— Start of Excerpt to read —
Interference From Home TV Antenna Moves FCC to Action

The FCC’s Enforcement Bureau recently issued a Notification of Harmful Interference (Notification) directing a Massachusetts man to cease using an indoor digital TV antenna in his home.

Over a two-day period in April 2024, an agent of the FCC’s Boston field office investigated an interference complaint.  The agent determined that unauthorized radio emissions in the 813-817 MHz band were interfering with the Massachusetts State Police public safety communications system.  The agent ultimately tracked the interference to an indoor digital TV antenna located in a condominium.  His suspicions were confirmed when the interference ceased after the device was unplugged.

The Communications Act of 1934 requires devices operating on certain frequencies, including the 800 MHz band, to be licensed by the FCC.  Section 15.5(b) of the FCC’s Rules creates a limited exception to this restriction for low power devices where no harmful interference is caused.  Section 15.3(m) defines harmful interference as “[a]ny emission, radiation or induction that endangers the functioning of a radio navigation service or of other safety services or seriously degrades, obstructs or repeatedly interrupts a radiocommunications service….”

In September 2024, the Bureau sent a Notification warning to the condominium owner that the TV antenna was causing harmful interference in violation of FCC rules, and should he continue to operate it, he would be subject to severe penalties, including fines, seizure of the equipment, or even imprisonment.
— End of Excerpt to read —
— Start of Supplied material —
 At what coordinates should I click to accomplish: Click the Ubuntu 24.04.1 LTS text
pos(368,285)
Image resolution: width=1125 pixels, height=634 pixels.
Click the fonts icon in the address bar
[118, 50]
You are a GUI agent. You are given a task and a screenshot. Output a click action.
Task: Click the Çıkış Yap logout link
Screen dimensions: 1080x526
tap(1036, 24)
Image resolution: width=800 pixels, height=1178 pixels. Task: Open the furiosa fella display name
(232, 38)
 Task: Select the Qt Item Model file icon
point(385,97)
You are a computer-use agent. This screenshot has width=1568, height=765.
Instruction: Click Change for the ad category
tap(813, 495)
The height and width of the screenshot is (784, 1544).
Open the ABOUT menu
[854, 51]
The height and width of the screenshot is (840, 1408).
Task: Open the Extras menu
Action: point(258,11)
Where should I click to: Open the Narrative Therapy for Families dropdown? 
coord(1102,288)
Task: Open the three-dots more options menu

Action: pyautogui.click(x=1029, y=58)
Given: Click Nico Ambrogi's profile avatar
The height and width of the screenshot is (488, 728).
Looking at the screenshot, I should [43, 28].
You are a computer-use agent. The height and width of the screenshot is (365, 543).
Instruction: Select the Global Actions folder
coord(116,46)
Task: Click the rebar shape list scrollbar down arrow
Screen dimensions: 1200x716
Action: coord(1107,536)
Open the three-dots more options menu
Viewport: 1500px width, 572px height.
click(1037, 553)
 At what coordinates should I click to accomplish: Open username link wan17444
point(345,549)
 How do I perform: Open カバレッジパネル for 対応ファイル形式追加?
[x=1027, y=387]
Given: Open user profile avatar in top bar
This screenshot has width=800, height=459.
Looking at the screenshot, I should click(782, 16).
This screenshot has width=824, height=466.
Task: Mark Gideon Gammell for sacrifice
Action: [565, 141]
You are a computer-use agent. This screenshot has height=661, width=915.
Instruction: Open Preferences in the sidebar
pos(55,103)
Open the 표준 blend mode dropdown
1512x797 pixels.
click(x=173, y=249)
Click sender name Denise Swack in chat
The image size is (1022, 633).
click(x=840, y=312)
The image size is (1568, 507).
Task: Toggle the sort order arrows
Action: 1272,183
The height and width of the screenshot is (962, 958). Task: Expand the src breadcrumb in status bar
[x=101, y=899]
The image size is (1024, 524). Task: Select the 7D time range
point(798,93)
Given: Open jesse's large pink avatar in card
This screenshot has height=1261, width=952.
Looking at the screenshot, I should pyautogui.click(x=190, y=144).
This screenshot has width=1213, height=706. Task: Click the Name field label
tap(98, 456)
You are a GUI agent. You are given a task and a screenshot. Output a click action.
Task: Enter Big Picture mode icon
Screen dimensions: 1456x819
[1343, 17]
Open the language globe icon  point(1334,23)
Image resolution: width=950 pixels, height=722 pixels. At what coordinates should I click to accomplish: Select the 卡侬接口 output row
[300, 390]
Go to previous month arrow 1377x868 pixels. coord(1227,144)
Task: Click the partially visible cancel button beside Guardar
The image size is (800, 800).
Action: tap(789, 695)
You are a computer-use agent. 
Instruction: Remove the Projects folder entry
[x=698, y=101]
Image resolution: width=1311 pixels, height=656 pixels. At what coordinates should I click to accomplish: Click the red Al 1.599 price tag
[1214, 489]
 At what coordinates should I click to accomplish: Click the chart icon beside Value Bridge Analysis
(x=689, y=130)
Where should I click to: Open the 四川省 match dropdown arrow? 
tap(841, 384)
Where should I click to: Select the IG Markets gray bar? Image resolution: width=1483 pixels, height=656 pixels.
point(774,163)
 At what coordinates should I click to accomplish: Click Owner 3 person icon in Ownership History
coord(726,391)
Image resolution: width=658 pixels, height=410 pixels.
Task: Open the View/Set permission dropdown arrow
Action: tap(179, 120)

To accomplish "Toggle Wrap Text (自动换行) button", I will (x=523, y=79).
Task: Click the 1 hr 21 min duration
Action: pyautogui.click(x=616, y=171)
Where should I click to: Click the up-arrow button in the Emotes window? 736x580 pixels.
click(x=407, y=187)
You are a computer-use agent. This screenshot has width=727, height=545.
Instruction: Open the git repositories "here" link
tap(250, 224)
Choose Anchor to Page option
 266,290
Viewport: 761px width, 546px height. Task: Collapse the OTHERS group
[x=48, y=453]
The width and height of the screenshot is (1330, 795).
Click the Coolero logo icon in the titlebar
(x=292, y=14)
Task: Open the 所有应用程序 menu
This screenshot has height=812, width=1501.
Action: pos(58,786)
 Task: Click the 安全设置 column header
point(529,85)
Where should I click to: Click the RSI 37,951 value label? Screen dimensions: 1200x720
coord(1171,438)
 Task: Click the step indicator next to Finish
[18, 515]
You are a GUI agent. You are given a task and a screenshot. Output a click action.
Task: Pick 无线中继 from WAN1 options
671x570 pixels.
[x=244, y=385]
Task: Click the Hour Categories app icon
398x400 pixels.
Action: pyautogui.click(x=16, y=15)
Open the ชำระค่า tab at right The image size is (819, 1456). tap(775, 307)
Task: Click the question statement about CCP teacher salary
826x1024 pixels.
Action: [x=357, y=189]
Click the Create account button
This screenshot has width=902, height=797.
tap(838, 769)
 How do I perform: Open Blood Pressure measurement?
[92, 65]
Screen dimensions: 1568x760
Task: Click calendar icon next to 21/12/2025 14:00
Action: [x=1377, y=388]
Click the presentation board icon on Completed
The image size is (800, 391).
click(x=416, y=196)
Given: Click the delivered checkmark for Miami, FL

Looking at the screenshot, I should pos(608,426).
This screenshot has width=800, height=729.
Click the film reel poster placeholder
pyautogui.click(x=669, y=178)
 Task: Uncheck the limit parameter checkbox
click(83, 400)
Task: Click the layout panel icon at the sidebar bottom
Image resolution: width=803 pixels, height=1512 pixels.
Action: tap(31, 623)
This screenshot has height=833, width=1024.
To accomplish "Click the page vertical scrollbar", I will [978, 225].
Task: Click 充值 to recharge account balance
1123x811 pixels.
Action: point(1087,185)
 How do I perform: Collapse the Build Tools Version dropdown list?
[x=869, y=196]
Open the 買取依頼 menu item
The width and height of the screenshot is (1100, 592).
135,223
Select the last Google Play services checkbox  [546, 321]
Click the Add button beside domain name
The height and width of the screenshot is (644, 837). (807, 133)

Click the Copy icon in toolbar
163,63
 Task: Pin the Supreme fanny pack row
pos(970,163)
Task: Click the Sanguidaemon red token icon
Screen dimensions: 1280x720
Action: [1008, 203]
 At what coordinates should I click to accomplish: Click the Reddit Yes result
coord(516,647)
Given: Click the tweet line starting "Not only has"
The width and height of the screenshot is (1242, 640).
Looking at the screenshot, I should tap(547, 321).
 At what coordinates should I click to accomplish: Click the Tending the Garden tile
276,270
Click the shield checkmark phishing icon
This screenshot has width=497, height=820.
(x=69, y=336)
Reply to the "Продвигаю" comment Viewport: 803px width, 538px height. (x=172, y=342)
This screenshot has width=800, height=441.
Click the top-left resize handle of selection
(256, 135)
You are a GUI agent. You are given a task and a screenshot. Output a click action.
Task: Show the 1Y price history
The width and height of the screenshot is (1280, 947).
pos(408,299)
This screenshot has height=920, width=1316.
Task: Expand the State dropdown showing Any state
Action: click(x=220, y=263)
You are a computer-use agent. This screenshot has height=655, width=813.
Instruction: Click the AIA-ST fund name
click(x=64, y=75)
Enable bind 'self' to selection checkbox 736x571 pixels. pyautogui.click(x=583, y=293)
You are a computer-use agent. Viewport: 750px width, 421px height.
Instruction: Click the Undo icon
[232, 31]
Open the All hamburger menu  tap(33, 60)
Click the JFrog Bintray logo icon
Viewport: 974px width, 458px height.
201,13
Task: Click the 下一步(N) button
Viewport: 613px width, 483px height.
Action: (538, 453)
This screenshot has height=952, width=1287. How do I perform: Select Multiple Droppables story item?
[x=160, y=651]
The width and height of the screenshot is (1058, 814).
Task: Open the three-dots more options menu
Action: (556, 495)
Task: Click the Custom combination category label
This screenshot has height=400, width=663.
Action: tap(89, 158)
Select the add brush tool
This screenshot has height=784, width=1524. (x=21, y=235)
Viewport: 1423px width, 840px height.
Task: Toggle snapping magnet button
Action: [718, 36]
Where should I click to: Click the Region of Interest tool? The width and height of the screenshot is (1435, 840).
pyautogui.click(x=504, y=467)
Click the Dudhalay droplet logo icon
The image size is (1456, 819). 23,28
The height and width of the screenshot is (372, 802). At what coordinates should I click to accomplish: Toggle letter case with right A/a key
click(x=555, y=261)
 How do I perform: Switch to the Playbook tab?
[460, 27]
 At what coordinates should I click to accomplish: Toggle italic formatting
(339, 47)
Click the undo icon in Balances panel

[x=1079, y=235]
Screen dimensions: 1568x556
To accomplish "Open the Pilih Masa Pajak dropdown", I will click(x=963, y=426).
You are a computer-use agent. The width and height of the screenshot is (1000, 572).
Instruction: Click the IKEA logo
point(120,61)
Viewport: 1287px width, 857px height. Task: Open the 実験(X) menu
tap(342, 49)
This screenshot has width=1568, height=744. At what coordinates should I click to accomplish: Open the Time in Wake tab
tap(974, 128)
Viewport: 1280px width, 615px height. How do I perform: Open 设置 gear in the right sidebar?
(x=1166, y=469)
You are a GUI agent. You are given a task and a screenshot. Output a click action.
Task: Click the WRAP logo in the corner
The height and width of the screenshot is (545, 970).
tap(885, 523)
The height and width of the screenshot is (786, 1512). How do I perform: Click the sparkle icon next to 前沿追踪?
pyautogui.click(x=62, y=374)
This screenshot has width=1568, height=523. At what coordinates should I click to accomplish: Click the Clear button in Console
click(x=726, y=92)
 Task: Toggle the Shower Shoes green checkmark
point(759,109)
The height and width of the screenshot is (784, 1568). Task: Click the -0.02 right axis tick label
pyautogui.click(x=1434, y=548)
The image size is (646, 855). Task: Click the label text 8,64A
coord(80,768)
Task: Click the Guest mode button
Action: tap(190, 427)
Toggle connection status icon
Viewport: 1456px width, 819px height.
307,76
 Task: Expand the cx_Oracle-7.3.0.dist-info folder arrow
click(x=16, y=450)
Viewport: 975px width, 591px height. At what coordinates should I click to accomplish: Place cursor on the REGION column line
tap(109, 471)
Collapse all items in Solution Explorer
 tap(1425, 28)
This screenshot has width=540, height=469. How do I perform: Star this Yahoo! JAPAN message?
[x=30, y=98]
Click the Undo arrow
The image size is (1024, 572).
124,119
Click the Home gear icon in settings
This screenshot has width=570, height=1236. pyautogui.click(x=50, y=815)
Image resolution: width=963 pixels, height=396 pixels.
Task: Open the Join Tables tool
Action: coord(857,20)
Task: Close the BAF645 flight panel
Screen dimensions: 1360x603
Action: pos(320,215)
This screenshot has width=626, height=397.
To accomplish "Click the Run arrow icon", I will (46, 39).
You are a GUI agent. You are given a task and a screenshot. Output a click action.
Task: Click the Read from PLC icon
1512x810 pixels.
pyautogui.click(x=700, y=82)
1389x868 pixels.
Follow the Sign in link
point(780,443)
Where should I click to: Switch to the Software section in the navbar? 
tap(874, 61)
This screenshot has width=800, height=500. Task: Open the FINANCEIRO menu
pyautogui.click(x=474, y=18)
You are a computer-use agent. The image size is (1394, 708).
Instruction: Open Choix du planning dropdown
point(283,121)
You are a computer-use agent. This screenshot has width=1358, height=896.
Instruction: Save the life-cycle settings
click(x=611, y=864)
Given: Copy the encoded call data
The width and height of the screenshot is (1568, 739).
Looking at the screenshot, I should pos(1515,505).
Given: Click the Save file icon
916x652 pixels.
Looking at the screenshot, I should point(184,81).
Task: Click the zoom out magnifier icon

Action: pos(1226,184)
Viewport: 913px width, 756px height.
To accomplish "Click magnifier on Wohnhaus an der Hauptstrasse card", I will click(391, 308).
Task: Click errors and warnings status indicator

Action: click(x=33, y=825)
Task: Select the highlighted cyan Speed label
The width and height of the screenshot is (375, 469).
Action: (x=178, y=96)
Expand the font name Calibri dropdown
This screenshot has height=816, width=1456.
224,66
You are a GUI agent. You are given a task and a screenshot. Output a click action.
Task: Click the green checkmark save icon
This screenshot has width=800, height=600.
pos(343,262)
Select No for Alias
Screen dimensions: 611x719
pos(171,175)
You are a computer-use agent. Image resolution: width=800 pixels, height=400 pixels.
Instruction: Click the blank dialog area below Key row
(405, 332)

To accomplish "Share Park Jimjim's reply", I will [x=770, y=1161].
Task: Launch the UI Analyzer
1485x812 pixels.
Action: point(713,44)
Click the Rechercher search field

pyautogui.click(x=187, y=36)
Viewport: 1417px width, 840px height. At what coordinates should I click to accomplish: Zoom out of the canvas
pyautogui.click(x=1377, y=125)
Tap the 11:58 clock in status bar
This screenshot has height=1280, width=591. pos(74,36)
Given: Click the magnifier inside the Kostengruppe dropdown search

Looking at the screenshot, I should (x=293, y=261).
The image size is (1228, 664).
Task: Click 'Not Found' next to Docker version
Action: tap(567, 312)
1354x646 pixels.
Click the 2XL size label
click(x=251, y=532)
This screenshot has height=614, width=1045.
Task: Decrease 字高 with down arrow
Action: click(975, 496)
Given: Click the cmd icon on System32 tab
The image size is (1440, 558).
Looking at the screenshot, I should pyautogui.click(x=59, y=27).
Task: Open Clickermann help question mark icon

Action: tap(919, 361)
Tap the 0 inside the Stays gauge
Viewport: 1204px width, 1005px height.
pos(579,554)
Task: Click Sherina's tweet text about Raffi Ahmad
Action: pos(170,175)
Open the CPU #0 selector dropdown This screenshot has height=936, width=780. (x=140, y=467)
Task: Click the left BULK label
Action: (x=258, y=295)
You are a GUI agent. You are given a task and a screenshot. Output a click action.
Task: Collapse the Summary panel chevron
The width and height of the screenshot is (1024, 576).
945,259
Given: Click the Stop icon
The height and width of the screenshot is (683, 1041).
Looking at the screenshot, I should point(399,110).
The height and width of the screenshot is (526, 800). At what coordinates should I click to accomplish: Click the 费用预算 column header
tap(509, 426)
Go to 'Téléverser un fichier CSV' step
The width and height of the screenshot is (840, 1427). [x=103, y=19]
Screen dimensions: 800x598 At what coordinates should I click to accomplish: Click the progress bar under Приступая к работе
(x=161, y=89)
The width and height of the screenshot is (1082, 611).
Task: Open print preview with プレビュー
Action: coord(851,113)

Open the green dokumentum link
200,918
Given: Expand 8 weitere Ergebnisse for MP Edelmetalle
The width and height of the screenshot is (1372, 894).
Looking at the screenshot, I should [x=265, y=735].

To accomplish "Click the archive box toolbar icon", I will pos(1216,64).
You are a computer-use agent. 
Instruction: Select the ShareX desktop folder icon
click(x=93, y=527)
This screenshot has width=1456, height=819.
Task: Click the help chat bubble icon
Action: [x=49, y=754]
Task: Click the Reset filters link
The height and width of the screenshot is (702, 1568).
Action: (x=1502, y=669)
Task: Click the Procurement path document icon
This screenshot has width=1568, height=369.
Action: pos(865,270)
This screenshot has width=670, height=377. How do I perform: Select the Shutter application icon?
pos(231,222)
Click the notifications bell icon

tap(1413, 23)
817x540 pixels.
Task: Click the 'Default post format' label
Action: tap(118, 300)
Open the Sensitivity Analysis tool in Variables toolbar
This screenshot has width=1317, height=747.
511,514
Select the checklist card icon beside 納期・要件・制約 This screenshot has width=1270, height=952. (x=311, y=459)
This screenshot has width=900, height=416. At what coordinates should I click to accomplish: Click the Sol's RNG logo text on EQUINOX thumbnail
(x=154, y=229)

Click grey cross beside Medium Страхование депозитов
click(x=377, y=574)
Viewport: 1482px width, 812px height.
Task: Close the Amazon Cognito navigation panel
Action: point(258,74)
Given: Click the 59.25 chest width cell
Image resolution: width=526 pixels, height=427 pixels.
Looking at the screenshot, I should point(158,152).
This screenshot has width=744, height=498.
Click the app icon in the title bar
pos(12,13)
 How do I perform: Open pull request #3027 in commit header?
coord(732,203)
— End of Supplied material —
To do - From the text on the TV antenna interference, extract the passage starting at "In September 2024, the" and ending at "or even imprisonment.", copied word for word.

Exercise response -
In September 2024, the Bureau sent a Notification warning to the condominium owner that the TV antenna was causing harmful interference in violation of FCC rules, and should he continue to operate it, he would be subject to severe penalties, including fines, seizure of the equipment, or even imprisonment.